60+ built-in entities, grouped by false-positive risk. Pick the tier appropriate to your tolerance — Tier 1 is safe to enable broadly; Tier 3 benefits from observe first. Tier 1 — near-zero false positives: password, api_key, access_token, email, uuid, jwt_token, crypto_wallet, stripe_key, ip_address, ip6_address, mac_address, device_mac, italian_cf, mexican_curp, french_nir, cvv. Tier 2 — structural markers: spanish_iban, iban, us_medicare, ssn, brazilian_cnpj, brazilian_cpf, credit_card, spanish_dni, spanish_nie, spanish_cif, spanish_nss, spanish_phone, german_id, mexican_rfc, chilean_rut, date, swift_bic, address.
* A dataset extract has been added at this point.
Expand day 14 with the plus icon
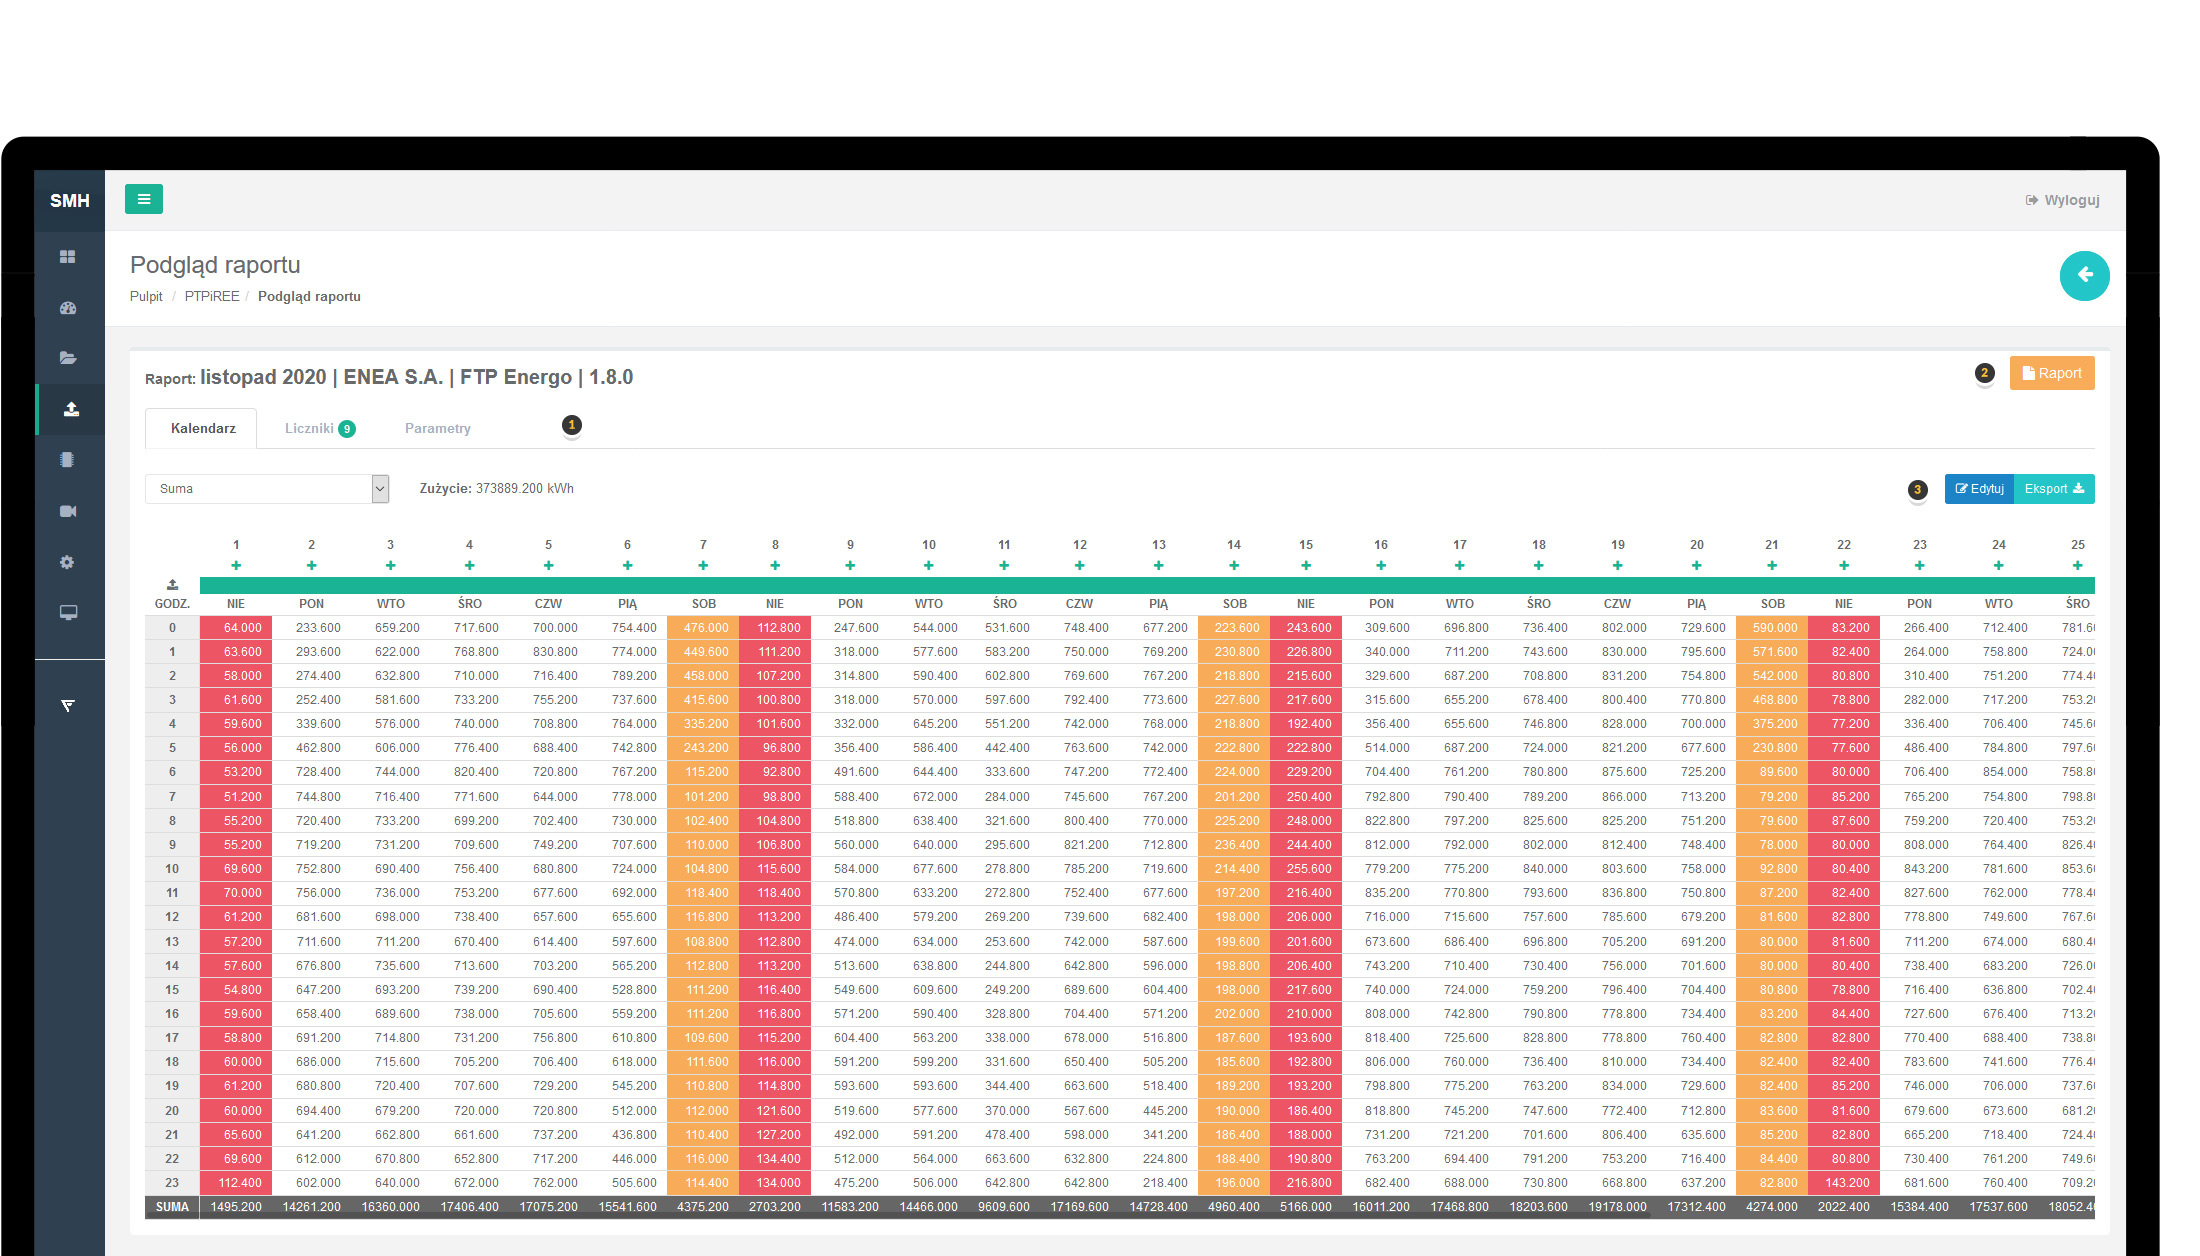Image resolution: width=2200 pixels, height=1256 pixels. [1234, 566]
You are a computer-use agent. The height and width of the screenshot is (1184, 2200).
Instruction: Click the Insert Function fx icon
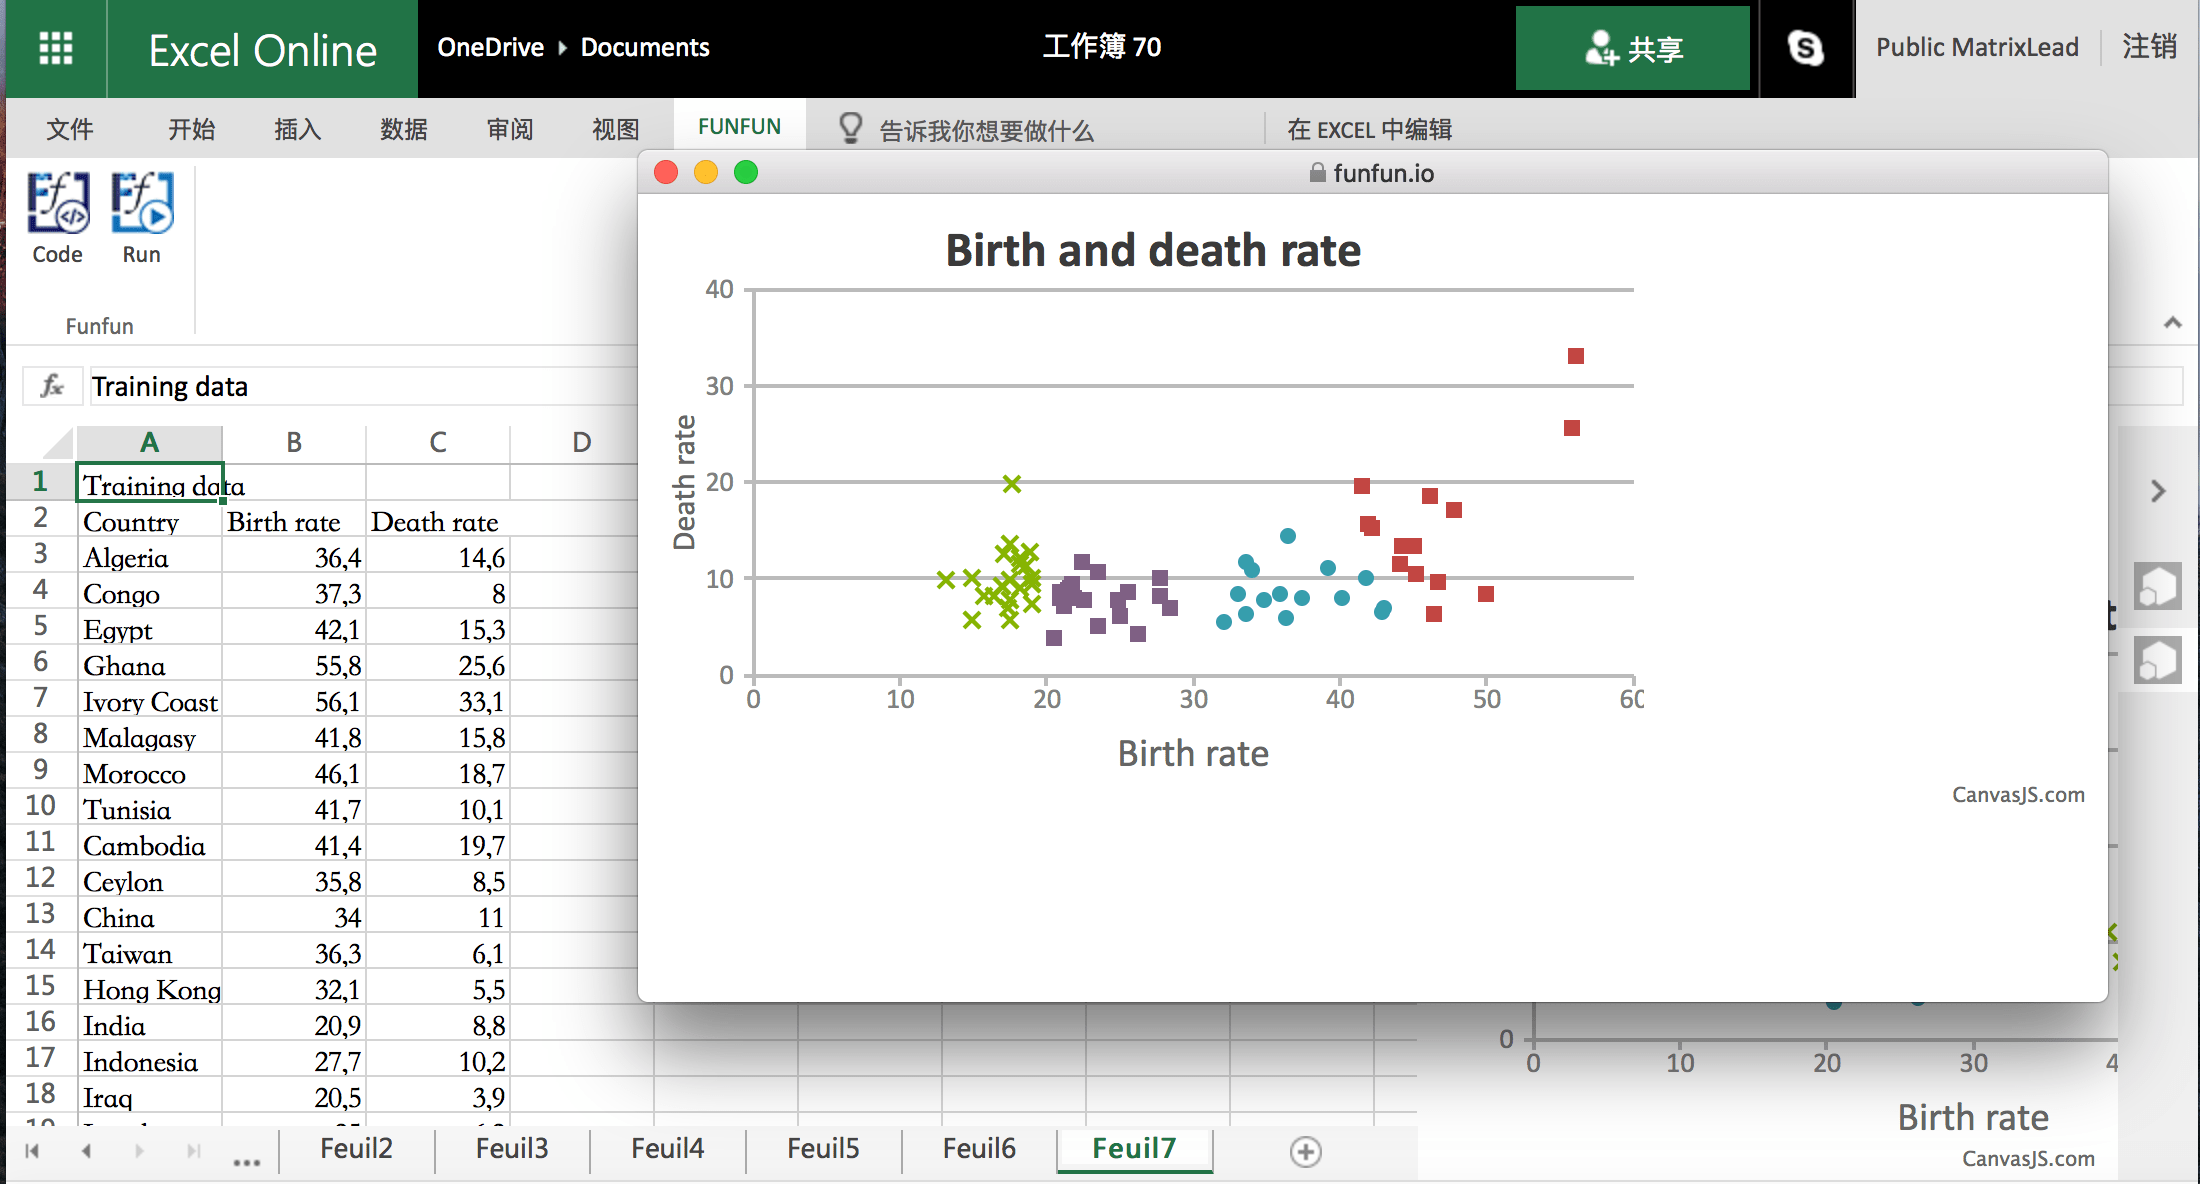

Tier 3 — higher false positives (validate first): device_imei, bank_account, colombian_cc, tax_id, routing_number, peruvian_dni, argentine_dni, zip_code, phone_number, vehicle_vin, passport, drivers_license, isin.

When to use

  • Output redact to strip PII the model regurgitates before it reaches the user.
  • Input redact to keep PII out of third-party model providers entirely.
  • block secrets (api_key, password, access_token, jwt_token) to stop credential leakage.